- WORK TASK
In the records below, the line containing "Viewport: 1559px width, 635px height." is the first to keep. Retype it and all later lines exactly, through the end.

※ ※ ※

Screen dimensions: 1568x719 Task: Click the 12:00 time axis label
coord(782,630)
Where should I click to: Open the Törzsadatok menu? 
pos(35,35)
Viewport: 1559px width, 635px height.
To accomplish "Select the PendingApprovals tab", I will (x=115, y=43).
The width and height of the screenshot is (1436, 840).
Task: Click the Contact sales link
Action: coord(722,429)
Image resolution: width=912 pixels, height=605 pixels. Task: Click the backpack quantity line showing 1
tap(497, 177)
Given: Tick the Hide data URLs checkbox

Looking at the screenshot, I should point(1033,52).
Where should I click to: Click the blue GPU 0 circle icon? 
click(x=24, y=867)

※ ※ ※

- SOLUTION TO THE PROBLEM
Viewport: 1559px width, 635px height.
To accomplish "Select the PendingApprovals tab", I will (x=115, y=43).
The width and height of the screenshot is (1436, 840).
Task: Click the Contact sales link
Action: coord(722,429)
Image resolution: width=912 pixels, height=605 pixels. Task: Click the backpack quantity line showing 1
tap(497, 177)
Given: Tick the Hide data URLs checkbox

Looking at the screenshot, I should point(1033,52).
Where should I click to: Click the blue GPU 0 circle icon? 
click(x=24, y=867)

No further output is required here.